CALGARY — To say rodeo is in Zeke Thurston's blood doesn't quite go far enough. It seems to be drilled into his DNA.
Skeeter Thurston was riding saddle broncs and wife Lynda was filing radio reports at the 1994 Calgary Stampede when they headed to the hospital for Zeke's birth on the rodeo's final weekend.
Almost 23 years later, Zeke is a young man in a hurry to win a lot of belt buckles and money.
The reigning world saddle bronc champion from Big Valley, Alta., is chasing a third straight win at the Calgary Stampede, and yet another $100,000 winner's check.
The annual 10-day rodeo starting Friday is one of the richest, with over $2 million in prize money.
Zeke Thurston would be the first competitor in Stampede history, which dates back to 1912, to three-peat in any of the six rodeo events, according to organizers.
"I really like winning to be honest," Thurston told The Canadian Press. "I don't care to lose, but that's part of it.
"I love getting on the real good bucking horses, the rank horses and making a good ride."
He and the other 2016 Stampede champions in bull riding, bareback, tie-down roping, steer wrestling and barrel racing are all back for another shot at the big-money finale July 16, which is the day after Thurston's birthday.
Thurston's father rode saddle broncs at the Stampede multiple times and qualified for six world championships, and his grandfather, Walt Shuckburgh was a calf roper, steer wrestler and bareback rider in the Stampede.
Thurston and his siblings grew up working on the family ranch 70 kilometres east of Red Deer. As the Thurston Gang, they earned money performing as trick riders and ropers at rodeos.
A Canadian steer riding champion at 14, Thurston was all about bull riding until he broke his leg at age 17. Skeeter wasn't the reason Thurston switched to saddle bronc, but his father's expertise came in handy.
"I just happened to choose broncs and luckily have a good coach at home," Thurston said.

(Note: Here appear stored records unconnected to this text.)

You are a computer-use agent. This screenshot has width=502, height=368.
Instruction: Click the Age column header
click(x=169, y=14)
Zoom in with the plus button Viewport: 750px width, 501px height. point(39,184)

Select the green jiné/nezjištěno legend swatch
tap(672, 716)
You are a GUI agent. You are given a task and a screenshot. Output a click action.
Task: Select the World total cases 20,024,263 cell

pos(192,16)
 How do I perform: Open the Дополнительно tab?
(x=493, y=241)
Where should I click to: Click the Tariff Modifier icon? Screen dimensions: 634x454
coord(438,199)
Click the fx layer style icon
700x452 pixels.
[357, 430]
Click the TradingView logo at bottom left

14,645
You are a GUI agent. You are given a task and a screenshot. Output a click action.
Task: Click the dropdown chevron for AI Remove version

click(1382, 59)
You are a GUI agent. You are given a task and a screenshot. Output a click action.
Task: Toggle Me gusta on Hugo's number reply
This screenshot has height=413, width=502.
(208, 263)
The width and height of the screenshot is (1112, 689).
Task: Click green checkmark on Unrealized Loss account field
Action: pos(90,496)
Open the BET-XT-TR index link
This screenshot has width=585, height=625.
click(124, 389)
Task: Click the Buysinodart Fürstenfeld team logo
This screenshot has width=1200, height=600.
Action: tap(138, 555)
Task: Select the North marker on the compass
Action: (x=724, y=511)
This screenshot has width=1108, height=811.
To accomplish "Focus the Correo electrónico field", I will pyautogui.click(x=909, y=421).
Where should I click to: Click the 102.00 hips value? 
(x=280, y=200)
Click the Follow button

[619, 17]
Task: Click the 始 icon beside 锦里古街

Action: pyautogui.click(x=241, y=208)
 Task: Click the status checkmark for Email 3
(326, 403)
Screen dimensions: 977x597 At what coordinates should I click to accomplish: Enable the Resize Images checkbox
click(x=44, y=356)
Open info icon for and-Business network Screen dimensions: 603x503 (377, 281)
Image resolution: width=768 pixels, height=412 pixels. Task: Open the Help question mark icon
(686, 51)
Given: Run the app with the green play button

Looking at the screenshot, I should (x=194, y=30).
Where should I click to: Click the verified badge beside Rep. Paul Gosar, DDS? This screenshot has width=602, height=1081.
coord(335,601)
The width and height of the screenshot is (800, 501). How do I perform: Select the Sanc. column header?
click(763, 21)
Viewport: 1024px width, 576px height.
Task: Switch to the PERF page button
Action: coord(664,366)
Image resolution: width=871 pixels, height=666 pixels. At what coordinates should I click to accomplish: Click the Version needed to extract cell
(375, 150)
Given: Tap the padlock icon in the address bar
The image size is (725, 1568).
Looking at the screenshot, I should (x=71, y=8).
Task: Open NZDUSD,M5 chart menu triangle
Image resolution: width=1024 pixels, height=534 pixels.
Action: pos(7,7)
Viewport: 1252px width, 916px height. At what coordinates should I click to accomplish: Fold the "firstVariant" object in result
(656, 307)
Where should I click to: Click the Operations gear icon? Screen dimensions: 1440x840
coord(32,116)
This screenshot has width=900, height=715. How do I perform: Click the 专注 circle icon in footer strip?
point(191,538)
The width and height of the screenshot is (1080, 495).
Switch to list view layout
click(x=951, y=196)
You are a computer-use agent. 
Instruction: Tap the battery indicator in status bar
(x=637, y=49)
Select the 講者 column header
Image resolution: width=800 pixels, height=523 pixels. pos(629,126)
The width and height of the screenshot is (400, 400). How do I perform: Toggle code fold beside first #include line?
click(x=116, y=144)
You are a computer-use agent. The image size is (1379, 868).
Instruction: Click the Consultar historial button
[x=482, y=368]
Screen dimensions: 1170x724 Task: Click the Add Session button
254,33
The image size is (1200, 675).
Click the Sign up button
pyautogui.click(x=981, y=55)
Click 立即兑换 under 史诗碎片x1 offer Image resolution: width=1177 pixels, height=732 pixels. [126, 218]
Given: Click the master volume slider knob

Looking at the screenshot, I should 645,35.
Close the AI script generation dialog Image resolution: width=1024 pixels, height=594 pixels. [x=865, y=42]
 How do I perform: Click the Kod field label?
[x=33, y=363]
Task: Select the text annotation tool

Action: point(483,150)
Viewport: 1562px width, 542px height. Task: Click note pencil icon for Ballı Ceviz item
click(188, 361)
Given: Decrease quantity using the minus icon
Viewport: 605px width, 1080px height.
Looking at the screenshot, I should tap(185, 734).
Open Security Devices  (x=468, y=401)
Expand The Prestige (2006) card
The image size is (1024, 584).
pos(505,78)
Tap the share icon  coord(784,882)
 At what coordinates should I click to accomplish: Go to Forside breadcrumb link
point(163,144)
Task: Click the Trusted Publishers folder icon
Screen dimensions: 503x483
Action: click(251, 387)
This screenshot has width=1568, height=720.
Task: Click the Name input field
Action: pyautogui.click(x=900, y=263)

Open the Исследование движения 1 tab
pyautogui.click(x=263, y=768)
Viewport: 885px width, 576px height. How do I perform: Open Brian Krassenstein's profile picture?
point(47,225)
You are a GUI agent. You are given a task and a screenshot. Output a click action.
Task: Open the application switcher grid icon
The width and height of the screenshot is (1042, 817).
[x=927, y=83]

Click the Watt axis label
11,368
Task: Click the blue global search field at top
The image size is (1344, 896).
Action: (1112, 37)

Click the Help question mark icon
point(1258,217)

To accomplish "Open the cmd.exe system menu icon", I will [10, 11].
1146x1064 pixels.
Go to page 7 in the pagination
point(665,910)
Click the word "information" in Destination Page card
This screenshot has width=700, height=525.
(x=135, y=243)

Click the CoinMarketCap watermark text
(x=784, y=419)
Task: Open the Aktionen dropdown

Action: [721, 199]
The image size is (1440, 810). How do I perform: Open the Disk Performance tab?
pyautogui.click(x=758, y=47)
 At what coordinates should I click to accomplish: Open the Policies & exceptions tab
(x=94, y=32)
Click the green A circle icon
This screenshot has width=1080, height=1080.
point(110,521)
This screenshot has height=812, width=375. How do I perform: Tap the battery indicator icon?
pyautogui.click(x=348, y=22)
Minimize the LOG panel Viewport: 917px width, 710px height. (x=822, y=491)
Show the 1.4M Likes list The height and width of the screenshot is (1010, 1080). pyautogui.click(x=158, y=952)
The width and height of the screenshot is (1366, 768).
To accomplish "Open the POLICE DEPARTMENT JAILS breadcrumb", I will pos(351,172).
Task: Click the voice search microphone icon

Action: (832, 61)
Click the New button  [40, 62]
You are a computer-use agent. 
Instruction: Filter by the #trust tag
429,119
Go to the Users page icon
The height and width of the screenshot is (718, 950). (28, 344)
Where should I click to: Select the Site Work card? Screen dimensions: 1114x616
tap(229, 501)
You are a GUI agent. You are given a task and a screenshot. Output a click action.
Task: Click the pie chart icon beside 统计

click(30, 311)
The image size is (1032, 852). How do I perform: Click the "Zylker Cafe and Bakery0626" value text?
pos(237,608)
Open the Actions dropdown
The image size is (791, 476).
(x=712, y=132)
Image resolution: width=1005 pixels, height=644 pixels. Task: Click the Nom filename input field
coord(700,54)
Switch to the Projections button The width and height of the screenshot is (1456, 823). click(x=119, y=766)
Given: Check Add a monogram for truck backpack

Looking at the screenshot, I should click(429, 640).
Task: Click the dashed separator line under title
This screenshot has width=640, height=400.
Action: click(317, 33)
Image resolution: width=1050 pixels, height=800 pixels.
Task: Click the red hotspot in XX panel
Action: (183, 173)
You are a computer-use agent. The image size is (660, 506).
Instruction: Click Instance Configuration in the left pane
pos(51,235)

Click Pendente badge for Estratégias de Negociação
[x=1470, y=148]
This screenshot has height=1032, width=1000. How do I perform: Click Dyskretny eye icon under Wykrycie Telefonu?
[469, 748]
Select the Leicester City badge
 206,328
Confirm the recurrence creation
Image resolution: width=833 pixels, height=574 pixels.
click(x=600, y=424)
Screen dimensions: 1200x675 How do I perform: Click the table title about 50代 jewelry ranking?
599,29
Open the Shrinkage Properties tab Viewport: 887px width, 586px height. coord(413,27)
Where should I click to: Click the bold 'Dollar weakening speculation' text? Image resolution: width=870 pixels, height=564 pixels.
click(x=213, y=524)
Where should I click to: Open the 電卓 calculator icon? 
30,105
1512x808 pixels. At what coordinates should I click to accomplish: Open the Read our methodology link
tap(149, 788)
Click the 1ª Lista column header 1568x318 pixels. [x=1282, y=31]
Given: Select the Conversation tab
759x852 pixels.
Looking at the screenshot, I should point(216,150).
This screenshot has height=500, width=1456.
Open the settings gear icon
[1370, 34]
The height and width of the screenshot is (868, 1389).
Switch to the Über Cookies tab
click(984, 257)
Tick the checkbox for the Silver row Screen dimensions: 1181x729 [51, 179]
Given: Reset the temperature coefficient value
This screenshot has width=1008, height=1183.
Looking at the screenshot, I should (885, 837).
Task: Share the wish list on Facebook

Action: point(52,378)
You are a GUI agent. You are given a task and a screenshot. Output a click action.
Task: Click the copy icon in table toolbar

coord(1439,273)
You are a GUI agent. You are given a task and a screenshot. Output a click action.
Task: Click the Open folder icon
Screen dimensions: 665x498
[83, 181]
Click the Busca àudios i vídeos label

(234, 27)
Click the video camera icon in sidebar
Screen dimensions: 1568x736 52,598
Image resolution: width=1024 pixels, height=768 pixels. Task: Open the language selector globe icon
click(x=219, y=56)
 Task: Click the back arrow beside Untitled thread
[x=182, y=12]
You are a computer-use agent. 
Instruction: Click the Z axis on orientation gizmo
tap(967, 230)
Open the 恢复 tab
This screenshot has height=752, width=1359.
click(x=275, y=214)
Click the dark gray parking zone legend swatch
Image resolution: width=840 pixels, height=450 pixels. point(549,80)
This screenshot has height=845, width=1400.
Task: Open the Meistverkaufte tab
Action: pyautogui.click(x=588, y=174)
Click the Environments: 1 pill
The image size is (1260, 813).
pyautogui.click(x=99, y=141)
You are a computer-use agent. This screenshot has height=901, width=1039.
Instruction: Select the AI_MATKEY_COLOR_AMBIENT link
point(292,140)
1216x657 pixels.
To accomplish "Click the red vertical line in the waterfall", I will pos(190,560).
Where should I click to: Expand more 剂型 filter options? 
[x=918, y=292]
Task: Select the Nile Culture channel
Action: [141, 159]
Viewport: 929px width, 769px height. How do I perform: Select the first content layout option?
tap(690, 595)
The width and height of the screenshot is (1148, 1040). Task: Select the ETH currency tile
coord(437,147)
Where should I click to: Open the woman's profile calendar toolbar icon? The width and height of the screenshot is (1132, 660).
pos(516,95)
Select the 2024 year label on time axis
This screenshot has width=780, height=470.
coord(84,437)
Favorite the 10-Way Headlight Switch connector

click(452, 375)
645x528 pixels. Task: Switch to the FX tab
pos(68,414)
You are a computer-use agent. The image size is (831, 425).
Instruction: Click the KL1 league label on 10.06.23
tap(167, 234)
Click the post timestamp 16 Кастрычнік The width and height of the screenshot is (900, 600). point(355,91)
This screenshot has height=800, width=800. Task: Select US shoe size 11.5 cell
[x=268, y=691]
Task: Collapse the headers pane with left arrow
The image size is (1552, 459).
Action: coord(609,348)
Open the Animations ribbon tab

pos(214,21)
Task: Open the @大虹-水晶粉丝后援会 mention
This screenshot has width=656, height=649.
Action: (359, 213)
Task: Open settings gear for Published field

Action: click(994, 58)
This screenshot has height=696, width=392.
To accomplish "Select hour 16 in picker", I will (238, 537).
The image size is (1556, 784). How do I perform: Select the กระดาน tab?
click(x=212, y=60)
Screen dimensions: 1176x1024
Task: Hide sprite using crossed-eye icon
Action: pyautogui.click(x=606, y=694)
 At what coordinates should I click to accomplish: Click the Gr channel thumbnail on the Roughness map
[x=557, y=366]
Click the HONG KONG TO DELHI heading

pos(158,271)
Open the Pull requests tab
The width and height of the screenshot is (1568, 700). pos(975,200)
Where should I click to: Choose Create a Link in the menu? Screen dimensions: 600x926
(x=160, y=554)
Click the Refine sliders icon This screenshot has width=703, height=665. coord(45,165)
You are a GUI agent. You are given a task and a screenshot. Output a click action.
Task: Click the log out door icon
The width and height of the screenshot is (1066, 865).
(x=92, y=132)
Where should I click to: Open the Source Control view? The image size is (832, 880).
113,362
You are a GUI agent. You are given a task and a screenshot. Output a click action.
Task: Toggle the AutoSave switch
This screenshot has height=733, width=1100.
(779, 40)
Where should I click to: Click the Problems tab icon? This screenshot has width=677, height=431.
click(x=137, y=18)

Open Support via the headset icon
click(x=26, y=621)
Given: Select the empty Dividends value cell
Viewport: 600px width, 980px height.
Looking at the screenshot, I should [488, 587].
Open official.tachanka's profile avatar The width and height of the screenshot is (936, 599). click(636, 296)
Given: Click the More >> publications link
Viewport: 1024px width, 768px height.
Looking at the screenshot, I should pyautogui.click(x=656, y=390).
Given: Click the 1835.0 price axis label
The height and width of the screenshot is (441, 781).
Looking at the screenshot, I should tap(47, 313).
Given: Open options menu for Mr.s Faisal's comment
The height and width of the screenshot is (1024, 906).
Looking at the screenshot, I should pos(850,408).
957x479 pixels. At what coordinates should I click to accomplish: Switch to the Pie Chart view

Arena announcers often dub saddle bronc the "classic" event and its competitors the "smooth-riding cowboys" of rodeo.
Unlike bull riding or bareback, where there's an element of hanging on for dear life, saddle bronc riders are scored on style and their ability to produce a fluid, controlled ride for eight seconds.
"It's kind of like a dance and the horse is leading," Thurston explained. "People think it's you against the horse, but you're kind of working with the horse.
"He makes a move and you make a counter move. You try to help the horse as much as you can.
"It looks real pretty when it goes well."
A pretty ride aboard half a tonne of see-sawing horse takes agility and muscle, according to his father.
"Sometimes you've got to use the strength and the power of an UFC fighter to make it look like a ballet," Skeeter Thurston said.
"Some of them, it takes no more effort than riding a bicycle. Some of them, it takes every ounce of strength you've got."
Zeke Thurston's breakout performances came early in the 2015 season when at age 20 he rode Lunatic From Hell for 89 points to win US$55,000 in Houston.
Just five days earlier, he'd scored an arena-record 90 on Killer Bee in Tucson, Ariz.
"I wanted to prove so bad that it wasn't a fluke," he recalled. "I went to Calgary and ended up winning that. I kind of got the monkey off my back to prove it wasn't a fluke."
Thurston capped December's 10-day National Finals Rodeo in Las Vegas with 86 points on Fire Lane to win the world title and season earnings of US$265,000.
He was the second Canadian to claim a world saddle bronc crown in almost four decades and the first since Glen O'Neill of Didsbury, Alta., in 2002.
Skeeter and Lynda are not surprised by their son's rapid success.
"I knew that Zeke had that ability to do well right from the time he started performing as a trick rider, really," Lynda said.
"He could go out there and perform in front of people and there's all kinds of variables, things that could go wrong. He didn't let the things that happen throw him off his game.
"He could deal with whatever was going on out there in the arena at the time. Zeke's always thought anything was possible."
Married in October to Jayne Lauweryssen, Thurston has put some of his rodeo winnings into buying his own cattle. Another winner's cheque in Calgary would be good for a few more.
"It would be awesome to do it three years in a row, but there's a lot of variables," he said. "Hopefully I have a long career ahead of me and hopefully I have a few more Stampede victories."